*Task list*:
1. Return, word for word, the portion of the podcast transcript on prototyping RAG with Elmer that runs between "He is an independent" and "of doing that?", inclusive.
2. Extend the podcast transcript on prototyping RAG with Elmer, picking up after its final line.

*Quoted passage*:

I've heard, you know, some mixed results on it, but I've always just wondered just how do you actually try this out in lieu of not having a a really, you know, standard approach to it,

(11:54):
via, say, the Elmer ecosystem.
Our next highlight is showing some intriguing use cases that you could do when you combine
Elmer
with,
wait for it,
DuckDV,
one of my favorite new database packages,
to to supercharge your rag prototyping.
And this blog post for our second highlight comes from Christophe

(12:17):
Schurk.
Again, pronunciation is hard. Hope I got that close.
He is an independent data science consultant and BI consultant,
and he introduces this post
much like how I just mentioned in the previous highlight
that when you have these LMS, it's only

(12:37):
leveraging the training data that it was based upon for its model.
When you need to give it some additional information,
what are the ways of doing that?
Certainly, you can try to beef up, if you will, the prompt that you're supplying to the LOM
to have more context around it to give it a better framing perhaps,

(12:58):
but that may not be the only way. We just mentioned the tool calling, I think, is another really innovative feature to give it some flexibility in how it gets this information.
But let's be real here, folks.
A lot of the information that can help these LMS
is, I'm gonna maybe be a little reaching here,

(13:18):
somewhat trapped into these documents or other static type of information
that an organization might have for a specific domain,
such as saying the case of life sciences, maybe the documentation
associated with a clinical trial,
all the nuances of that trial, the operational aspects of it that aren't necessarily captured

(13:39):
in the data itself.
Maybe for a technical project, the documentation on how to use that product,
such as, say, leveraging the quarto, you know, the quarto
documentation
to publishing system,
There's a wealth of documentation online for it. Could you get an L one to tap into that information as a way to augment its responses?

(14:02):
So let's think about what happens when you try to get some current information
without using the rag approach.
And so what Christophe does in the first example is he leverages,
a simple chat interface of OpenAI
via Elmer and the GPT four o mini model
of literally just asking the chatbot,

(14:24):
who is Christophe Schuch,
I e, asking about himself.
It's revealing in the snippet of response that he shows in the post
because the latest update that the l o m admits to having is from October
2021.
Now that may be fine, you know, if if Christophe hasn't done a lot since then, but I'd imagine he's been doing some stuff since then.

(14:50):
So, you know, it's not a terrible response, but it illustrates the fact that it couldn't tap into
what Kristoff has been up to lately.

Stored records:
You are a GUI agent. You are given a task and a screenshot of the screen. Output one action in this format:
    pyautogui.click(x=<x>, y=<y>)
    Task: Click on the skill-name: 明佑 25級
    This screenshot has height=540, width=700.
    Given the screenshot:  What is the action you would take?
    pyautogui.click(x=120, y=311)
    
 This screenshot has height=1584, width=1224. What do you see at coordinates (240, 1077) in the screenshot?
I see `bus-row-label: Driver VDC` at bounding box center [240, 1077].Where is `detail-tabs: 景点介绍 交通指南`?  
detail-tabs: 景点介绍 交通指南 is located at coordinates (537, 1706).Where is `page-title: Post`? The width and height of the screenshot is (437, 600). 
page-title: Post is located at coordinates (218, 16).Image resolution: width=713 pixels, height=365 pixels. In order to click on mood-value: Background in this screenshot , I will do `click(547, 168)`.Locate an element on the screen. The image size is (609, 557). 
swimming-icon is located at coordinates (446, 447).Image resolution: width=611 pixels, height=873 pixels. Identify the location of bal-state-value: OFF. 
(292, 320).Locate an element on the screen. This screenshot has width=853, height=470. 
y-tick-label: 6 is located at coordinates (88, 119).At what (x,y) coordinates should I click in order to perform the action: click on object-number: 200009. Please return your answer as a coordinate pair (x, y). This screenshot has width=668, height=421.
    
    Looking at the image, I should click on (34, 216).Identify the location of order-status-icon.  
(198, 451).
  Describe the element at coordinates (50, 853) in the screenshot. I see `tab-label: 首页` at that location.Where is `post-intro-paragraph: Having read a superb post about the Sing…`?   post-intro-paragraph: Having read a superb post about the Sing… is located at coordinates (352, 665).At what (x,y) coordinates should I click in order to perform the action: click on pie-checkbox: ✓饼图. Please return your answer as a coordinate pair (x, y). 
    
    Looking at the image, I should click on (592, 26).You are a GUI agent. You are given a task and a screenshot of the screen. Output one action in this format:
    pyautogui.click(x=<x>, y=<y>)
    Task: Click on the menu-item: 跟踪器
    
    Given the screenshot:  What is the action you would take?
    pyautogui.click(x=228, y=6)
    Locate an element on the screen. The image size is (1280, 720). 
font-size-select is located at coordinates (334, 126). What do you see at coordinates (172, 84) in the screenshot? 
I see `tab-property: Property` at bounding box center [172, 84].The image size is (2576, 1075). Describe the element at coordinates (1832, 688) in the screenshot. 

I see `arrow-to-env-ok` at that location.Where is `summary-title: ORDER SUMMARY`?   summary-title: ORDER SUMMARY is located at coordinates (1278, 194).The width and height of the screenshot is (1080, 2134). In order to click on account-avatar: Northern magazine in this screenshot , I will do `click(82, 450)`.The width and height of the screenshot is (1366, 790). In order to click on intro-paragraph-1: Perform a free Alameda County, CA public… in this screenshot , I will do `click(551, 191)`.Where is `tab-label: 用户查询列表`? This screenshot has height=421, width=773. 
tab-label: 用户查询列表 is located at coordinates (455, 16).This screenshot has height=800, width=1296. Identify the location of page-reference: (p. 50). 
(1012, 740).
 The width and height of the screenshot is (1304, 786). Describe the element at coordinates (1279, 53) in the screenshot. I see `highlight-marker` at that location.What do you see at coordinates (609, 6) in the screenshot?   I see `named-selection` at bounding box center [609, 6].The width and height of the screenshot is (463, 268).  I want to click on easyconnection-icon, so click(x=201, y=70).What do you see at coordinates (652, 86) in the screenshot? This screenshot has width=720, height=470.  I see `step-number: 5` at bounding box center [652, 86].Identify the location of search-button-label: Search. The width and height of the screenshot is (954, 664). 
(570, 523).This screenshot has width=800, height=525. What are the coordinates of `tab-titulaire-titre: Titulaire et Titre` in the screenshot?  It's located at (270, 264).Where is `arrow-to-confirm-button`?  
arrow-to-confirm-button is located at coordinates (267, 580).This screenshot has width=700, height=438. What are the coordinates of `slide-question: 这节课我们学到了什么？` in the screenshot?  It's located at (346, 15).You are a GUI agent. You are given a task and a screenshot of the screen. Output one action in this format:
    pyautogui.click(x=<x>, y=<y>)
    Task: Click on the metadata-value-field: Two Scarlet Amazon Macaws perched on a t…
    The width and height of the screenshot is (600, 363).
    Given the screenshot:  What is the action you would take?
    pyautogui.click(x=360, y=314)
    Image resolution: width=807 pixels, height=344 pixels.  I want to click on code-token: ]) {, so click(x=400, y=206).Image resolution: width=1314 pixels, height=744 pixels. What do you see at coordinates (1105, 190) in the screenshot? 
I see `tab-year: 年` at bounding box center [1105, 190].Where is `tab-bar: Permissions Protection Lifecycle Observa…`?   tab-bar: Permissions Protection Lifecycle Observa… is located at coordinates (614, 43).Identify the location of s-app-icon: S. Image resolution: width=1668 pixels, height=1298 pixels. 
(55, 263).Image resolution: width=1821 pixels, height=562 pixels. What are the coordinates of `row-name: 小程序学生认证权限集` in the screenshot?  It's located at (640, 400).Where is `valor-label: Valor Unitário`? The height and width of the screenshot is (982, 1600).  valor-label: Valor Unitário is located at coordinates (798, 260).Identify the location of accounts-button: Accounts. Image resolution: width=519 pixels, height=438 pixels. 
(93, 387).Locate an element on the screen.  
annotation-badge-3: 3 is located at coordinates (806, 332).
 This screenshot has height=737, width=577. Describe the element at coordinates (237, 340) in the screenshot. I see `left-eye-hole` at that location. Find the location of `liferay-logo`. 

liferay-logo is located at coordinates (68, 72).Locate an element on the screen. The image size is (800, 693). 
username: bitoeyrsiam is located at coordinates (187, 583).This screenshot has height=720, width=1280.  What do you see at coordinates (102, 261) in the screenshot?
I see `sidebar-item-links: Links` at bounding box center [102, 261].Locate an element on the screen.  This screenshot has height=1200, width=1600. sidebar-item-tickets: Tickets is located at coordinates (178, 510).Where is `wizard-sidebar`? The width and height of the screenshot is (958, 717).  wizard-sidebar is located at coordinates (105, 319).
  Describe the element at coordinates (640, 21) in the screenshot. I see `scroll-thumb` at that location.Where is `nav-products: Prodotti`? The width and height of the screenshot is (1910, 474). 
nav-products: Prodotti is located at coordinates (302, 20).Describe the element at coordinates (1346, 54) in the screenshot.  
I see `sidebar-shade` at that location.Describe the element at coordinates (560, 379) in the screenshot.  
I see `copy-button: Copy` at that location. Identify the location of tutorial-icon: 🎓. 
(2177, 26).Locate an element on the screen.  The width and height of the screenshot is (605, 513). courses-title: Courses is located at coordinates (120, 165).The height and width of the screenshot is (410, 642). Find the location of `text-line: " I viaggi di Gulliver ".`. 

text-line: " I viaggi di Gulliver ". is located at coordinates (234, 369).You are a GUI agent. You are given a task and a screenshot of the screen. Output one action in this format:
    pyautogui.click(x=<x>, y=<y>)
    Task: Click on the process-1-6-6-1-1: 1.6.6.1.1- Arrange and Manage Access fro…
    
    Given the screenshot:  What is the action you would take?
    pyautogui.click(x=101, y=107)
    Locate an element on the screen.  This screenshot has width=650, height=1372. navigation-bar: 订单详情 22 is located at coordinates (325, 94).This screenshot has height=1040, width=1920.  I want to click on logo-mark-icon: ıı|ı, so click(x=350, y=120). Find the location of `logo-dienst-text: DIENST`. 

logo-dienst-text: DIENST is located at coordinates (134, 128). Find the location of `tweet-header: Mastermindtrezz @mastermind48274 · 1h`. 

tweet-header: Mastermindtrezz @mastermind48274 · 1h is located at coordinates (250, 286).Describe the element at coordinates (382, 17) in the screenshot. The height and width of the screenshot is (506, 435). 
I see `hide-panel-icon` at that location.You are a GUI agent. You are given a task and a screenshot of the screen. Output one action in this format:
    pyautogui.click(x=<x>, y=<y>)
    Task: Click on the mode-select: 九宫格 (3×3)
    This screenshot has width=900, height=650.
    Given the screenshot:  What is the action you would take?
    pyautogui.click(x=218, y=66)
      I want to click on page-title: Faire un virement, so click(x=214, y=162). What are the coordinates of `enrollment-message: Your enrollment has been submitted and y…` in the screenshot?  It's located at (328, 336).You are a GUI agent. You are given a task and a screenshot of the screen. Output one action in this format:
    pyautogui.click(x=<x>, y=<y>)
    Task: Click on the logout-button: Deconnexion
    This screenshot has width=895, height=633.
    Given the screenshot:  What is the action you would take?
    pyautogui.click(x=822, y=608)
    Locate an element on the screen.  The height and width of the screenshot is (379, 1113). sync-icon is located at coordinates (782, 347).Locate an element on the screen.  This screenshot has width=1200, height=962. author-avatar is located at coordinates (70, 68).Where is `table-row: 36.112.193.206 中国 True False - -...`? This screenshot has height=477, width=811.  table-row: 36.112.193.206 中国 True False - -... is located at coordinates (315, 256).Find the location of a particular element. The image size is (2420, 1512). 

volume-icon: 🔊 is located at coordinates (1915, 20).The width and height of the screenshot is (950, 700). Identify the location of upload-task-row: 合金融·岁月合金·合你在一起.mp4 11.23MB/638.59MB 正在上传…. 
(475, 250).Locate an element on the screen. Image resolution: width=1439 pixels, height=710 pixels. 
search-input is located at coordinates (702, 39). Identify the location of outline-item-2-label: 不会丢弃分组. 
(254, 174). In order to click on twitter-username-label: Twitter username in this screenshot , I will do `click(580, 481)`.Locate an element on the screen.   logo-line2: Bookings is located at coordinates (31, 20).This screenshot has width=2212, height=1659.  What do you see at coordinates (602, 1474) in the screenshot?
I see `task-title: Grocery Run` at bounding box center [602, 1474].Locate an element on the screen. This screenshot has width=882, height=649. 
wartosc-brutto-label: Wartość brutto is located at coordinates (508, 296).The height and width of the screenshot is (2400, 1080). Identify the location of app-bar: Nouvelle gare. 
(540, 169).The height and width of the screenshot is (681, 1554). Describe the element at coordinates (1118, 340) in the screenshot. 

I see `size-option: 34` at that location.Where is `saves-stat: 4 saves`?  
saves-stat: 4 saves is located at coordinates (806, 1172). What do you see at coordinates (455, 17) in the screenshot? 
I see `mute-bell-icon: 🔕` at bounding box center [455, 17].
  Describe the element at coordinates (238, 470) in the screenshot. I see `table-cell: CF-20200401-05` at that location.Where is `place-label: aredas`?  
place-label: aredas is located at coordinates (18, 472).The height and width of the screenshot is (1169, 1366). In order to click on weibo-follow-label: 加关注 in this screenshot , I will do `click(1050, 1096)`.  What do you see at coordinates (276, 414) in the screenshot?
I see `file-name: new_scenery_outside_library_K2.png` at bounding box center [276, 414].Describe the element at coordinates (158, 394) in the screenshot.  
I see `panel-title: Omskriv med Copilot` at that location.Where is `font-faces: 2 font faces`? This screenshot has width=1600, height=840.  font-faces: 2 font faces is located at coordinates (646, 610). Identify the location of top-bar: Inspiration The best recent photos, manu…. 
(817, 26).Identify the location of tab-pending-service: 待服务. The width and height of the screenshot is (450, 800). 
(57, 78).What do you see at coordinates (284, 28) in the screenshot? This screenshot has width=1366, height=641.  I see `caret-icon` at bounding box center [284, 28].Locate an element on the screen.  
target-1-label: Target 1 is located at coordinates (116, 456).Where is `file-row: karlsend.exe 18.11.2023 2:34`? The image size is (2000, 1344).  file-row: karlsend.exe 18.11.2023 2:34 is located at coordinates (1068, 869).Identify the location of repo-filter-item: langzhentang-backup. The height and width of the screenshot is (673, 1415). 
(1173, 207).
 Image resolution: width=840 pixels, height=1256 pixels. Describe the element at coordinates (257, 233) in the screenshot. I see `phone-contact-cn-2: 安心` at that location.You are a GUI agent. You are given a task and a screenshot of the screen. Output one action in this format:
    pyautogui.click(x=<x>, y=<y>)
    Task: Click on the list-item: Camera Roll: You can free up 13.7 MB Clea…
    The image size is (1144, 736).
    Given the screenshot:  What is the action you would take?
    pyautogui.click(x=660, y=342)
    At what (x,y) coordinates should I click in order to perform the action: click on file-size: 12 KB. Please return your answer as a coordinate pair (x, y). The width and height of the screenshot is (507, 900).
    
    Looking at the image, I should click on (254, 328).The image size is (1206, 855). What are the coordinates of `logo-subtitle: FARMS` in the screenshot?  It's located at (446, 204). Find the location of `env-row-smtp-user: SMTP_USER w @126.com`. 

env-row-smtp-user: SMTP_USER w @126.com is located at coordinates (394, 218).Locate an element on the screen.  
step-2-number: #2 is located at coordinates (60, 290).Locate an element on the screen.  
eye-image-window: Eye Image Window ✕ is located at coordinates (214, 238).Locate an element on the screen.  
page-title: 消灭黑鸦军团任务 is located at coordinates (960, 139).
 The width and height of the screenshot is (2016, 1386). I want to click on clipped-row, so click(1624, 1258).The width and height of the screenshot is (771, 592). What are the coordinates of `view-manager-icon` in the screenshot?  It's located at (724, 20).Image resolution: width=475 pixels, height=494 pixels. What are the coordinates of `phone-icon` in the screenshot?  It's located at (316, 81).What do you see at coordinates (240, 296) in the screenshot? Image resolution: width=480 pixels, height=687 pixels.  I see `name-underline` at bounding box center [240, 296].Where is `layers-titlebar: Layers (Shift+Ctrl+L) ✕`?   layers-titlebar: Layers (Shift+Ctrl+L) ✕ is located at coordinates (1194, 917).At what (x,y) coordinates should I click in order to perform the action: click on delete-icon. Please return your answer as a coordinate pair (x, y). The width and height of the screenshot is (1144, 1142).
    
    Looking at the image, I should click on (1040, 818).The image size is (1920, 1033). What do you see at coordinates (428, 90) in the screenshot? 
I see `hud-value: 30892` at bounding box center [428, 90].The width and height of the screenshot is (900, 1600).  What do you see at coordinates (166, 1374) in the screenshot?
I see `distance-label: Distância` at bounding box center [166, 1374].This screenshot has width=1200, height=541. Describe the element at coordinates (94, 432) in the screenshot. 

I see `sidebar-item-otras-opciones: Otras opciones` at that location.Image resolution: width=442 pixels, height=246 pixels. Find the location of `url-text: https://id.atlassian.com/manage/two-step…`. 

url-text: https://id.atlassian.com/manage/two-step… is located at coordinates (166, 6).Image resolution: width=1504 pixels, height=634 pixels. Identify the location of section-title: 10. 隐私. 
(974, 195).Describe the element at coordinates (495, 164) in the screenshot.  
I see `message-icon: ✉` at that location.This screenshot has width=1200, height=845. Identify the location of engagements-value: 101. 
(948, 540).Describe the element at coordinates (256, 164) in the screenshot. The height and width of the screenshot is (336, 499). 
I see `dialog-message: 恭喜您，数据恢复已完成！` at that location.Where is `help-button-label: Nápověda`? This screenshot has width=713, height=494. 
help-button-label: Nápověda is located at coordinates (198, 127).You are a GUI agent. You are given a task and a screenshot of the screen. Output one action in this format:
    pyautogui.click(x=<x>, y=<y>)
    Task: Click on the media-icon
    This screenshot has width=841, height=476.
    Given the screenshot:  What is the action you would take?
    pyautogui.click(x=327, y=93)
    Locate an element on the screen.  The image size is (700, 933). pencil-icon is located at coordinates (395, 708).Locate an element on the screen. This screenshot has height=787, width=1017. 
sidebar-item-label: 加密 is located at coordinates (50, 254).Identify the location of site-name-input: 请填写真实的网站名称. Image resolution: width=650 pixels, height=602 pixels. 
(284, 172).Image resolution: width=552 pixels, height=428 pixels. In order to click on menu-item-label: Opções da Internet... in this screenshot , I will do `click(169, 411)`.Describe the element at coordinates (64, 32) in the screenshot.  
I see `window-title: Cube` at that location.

*Answers below*:
1.
He is an independent data science consultant and BI consultant,
and he introduces this post
much like how I just mentioned in the previous highlight
that when you have these LMS, it's only

(12:37):
leveraging the training data that it was based upon for its model.
When you need to give it some additional information,
what are the ways of doing that?

2.
So how can Kristoff give it a helping hand,
given us some more up to date descriptions of himself that could be fed into
the ways that it responds to these type of queries.

(15:10):
Now we're gonna get into the nuts and bolts of where RAG comes into play. But a fundamental block of RAG
is having, you know, translating, say, this text,
this information that you're supplying,
and translate that into what are called embeddings
that give it a more quantitative,
you can say maybe say score

(15:32):
that can help it determine if that particular text
that's been quantified here
is similar enough to what the user is asking about.
This is basically turning that text into
some high dimensional vectors. This isn't too, you know, dissimilar from the deep learning paradigm that a lot of the LMS are based upon.

(15:53):
And then being able to
translate that, but also you need to be able to weigh to query this information
very quickly if this is not part of that trained model right off the bat.
So he experiments with a function that will take,
and the model endpoint from, in this case, OpenAI

(16:14):
called the text embedding three small model
that will simply
grab a string of text that the user supplies,
feed it into this particular model
to generate back this embedding vector
of numbers,
and they won't look like anything to us. They'll look like numbers that you might get from, like, a a call to our norm or something for a standard normal distribution.

(16:39):
But it's a sequence of of any of decimal type of numbers,
but they are quantifying the similarity,
that you get in certain pieces of that text.
So if you do this for a lot of text, you'll get these different similarity scores
of these embeddings that you can then use as part of the searching that the chatbot will do

(17:03):
when it's feeding in the response.
So you might think, well, I could just store that in a data frame and be done with it. Well,
imagine the text gets larger and larger, much more than just a little embedding of who is
Christophe Schuch. What if it's a full
set of documents?
You need a way to query this really quickly, and that is where DuckDV comes in. Already

(17:28):
making a lot of waves in terms of how much high performance DuckDV is offering,
users that are leveraging its database functionality.
It's not just how it's optimized right off the bat with these queries itself.
DuckDB, much like the our ecosystem,
has an extension system where people in the community

(17:49):
can build upon the foundation of DuckDB in these specialized cases.
One of those
is this vector database type of extension called VSS
to let the let but when feeding in this information in DuckDV
to be able to search these similarity
scores very efficiently,

(18:09):
That is great for these kind of prototyping cases.
But to be honest, DuckDV, I think, is also extending quite nice of production too.
So
the next part of the post, Christophe walks us through
establishing a DuckDV database
and then installing the extension itself.
You do this via queries. Admittedly, that seemed not intuitive, but I've done this a few times. So now it makes sense. You install the VSS extension, and then you load that

(18:39):
in your session.
From there, he does he establishes a table
that's gonna have two columns in it.
One of the raw text, which is the typical text format of a of a SQL column,
but then this next one is called embedding, which is
a float definition.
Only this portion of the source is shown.